Considering the data from each experiment individually, we found that the best model (with the lowest AIC) used updating of the starting point, with partial forgetting (i.e., the learning rule from the DBM), based on the history of the response-defining feature of the stimulus array. This updating can explain both the effect of RDF frequency on RTs and the response-based inter-trial effects. The updating would result in the starting point being, on average, closer to the threshold associated with the most frequently required response in each trial block, predicting the effect of frequency on RTs. And response-based inter-trial effects arise in the model because, after each trial, the starting point is moved closer to the threshold associated with the response that was required on that trial, reducing the starting point to boundary separation if that response is again required on the next trial. The forgetting mechanism ensures that the magnitude of the starting point shifts, and therefore the predicted inter-trial effects, do not shrink towards zero over the course of the 1000 plus trials in our experiments (in line with our data, which revealed no evidence of such a shrinkage; see S5 Text). Some form of forgetting mechanism is likely to be important for adapting to a changing environment [29].

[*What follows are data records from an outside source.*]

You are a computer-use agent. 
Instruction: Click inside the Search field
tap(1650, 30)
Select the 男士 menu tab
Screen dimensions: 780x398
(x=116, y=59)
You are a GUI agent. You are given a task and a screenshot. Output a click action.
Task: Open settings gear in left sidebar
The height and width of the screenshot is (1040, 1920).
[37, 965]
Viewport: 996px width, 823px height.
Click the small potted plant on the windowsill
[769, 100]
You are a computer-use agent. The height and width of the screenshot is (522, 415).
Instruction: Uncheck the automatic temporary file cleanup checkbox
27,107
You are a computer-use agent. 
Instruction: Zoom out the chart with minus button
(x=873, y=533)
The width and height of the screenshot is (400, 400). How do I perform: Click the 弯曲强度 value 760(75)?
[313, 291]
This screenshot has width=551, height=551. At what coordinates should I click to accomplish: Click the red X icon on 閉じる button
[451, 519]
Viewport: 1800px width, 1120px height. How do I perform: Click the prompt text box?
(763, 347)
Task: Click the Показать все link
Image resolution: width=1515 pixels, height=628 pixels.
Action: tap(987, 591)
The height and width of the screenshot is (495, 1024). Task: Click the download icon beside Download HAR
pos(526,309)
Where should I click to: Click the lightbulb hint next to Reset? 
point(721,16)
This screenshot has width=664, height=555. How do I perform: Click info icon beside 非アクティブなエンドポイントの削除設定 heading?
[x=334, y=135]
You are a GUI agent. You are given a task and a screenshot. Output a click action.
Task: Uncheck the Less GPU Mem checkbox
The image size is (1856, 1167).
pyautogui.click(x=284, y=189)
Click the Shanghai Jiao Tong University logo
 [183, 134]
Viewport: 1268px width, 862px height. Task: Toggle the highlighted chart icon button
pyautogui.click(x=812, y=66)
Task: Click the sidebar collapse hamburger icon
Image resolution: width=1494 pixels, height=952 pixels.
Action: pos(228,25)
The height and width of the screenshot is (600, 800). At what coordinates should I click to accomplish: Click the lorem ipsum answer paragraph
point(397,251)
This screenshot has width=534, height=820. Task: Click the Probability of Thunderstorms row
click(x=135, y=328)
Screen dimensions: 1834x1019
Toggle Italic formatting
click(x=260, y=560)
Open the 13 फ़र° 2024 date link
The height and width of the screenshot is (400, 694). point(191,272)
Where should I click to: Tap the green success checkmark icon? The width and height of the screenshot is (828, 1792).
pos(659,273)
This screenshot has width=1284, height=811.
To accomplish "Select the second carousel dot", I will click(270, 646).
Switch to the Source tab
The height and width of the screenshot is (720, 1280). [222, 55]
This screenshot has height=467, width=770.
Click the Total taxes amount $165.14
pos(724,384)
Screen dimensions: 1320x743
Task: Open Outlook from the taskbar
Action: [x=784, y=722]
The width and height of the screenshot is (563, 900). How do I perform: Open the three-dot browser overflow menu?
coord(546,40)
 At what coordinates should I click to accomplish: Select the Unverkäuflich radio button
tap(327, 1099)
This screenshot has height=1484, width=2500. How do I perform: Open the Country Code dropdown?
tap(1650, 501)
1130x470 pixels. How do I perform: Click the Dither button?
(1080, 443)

It might be argued that the frequency effects and response-based inter-trial effects on the mean RTs might, potentially, be equally well explained by trial-to-trial adaptations of the rate of evidence accumulation. However, this would have predicted a different RT distribution, and our model comparison did not favor models in which the rate was updated based on response history. We therefore conclude that the most likely explanation of response-based inter-trial effects is that observers became biased towards the response to which they assigned a higher subjective probability, and that these probabilities were particularly sensitive to what happened on the most recent trials. Of course, our starting point updating model with partial forgetting, which is closely inspired by the Dynamic Belief Model [29], is only one plausible way in which the learning of response probabilities can be implemented and linked to response biases, and other implementations remain possible. Note also that, in the present study, the feature that was critical for target detection was the same as that determining the response, which did not allow us to dissociate response repetition from target repetition effects. Further work is required to examine for such a disassociation using what is known as a ‘compound’ search task [44].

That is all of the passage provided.